Electrical Wiring in North America - Design and Installation Conventions

Design and Installation Conventions

For residential wiring, some basic rules given in the NEC are:

  • Phase wire in a circuit may be black, red, orange (high leg delta) insulated wire, sometimes other colors, but never green, gray, or white (whether these are solid colors or stripes). Specific exceptions apply, such as a cable running to a switch and back (known as a traveler) where the white wire will be the hot wire feeding that switch. Another is for a cable used to feed an outlet for 250VAC 15 or 20 amp appliances that do not need a neutral, there the white is hot (but should be identified as being hot, usually with black tape inside junction boxes).
  • The neutral wire is identified by gray or white insulated wire, perhaps using stripes or markings.
  • With lamp cord wire the ribbed wire is the neutral, and the smooth wire is the hot. NEC2008 400.22(f) allows surface marking with ridged, grooves or white stripes on the surface of lamp cord. With transparent cord the hot wire is copper colored, and the neutral is silver colored.
  • Grounding wire of circuit may be bare or identified insulated wire of green or having green stripes. Note that all metallic systems in a building are to be bonded to the building grounding system, such as water, natural gas, HVAC piping, and others.
  • Larger wires are furnished only in black; these may be properly identified with suitable paint or tape.
  • All wiring in a circuit except for the leads that are part of a device or fixture must be the same gauge. Note that different size wires may be used in the same raceway so long as they are all insulated for the maximum voltage of any of these circuits.
  • The Code gives rules for calculating circuit loading.
  • Ground-fault circuit interrupter (GFCI) protection is required on receptacles in wet locations. This includes all small appliance circuits in a kitchen, receptacles in a crawl space, basements, bathrooms and a receptacle for the laundry room, as well as outdoor circuits within easy reach of the ground. However, they are not required for refrigerators because unattended disconnection could cause spoilage of food, nor for garbage disposals. Instead, for refrigerators and other semi-permanent appliances in basements and wet areas, a one-outlet non-GFCI dedicated receptacle is generally used. Two-wire outlets having no grounding conductor may be protected by an upstream gfci and must be labelled "no grounding". Most GFCI receptacles allow the connection and have GFCI protection for down-stream connected receptacles.

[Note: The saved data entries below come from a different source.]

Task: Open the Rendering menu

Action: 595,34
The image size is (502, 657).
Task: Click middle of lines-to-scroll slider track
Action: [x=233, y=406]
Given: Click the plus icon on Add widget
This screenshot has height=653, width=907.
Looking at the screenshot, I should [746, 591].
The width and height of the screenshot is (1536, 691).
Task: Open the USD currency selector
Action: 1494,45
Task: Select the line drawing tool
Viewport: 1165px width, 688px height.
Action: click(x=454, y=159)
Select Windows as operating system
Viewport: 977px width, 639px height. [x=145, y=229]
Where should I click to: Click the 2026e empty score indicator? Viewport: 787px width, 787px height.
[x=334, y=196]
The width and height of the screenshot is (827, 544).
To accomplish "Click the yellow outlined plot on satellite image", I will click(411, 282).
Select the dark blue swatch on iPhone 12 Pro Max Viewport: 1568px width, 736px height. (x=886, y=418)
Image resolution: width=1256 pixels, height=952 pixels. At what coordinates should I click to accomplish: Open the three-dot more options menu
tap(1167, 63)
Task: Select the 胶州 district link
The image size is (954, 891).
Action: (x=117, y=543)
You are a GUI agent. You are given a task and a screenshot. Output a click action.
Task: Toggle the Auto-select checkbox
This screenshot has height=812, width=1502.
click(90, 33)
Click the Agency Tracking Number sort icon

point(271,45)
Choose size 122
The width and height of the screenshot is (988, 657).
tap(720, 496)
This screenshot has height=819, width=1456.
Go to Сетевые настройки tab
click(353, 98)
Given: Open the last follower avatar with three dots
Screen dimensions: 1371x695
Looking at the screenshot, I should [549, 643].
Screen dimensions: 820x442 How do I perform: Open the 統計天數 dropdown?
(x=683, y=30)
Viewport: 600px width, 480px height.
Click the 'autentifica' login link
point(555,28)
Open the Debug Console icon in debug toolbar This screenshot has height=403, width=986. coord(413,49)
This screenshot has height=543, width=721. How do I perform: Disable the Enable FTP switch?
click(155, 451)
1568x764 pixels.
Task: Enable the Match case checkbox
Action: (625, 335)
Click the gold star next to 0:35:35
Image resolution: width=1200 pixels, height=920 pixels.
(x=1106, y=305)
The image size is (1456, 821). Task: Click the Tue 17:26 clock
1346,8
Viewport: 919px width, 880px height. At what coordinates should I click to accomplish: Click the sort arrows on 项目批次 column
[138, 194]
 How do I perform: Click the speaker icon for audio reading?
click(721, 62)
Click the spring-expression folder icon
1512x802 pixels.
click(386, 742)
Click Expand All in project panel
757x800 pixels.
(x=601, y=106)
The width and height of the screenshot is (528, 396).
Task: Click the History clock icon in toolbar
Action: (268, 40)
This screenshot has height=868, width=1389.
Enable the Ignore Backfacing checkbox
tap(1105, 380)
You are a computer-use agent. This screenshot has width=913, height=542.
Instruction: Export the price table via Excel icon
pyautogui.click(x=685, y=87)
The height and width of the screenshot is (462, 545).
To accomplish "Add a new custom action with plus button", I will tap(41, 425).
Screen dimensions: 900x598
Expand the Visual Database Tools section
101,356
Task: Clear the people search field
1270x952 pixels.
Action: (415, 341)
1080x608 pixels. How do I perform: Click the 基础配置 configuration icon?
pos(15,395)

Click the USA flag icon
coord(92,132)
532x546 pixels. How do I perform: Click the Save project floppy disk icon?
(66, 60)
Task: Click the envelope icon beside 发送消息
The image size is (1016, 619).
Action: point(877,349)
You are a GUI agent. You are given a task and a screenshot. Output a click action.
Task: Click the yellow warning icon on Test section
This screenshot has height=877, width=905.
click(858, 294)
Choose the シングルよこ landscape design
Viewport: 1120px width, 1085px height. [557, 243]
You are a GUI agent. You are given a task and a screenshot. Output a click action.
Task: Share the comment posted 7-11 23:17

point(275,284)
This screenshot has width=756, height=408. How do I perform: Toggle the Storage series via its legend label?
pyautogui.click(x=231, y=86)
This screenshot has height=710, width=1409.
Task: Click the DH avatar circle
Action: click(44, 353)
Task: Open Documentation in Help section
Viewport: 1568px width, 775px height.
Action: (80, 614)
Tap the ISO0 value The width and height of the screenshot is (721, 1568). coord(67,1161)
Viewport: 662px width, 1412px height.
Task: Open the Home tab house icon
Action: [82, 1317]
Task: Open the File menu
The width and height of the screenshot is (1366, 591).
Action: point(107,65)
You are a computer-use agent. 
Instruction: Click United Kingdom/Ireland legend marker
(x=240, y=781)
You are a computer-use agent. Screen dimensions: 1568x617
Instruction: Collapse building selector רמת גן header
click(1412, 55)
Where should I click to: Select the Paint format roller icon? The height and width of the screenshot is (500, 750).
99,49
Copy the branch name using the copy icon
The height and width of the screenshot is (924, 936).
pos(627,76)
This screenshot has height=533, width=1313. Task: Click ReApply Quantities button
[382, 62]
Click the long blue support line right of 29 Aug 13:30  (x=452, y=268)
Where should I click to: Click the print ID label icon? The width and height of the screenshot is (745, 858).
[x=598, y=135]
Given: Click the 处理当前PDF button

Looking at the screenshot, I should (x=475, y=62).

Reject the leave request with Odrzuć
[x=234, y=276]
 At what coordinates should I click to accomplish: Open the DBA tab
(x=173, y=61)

Receptacles protected in this manner should be labeled "GFCI protected".
  • Most circuits have the metallic components interconnected with a grounding wire connected to the third, round prong of a plug, and to metal boxes and appliance chassis.
  • Furnaces, water heaters, heat pumps, central air conditioning units and stoves must be on dedicated circuits
  • The code provides rules for sizing electrical boxes for the number of wires and wiring devices in the box.
  • In a fixture, the brass screw is hot, and the silver screw is neutral. The grounding screw is usually painted green.

The foregoing is just a brief overview and must not be used as a substitute for the actual National Electrical Code.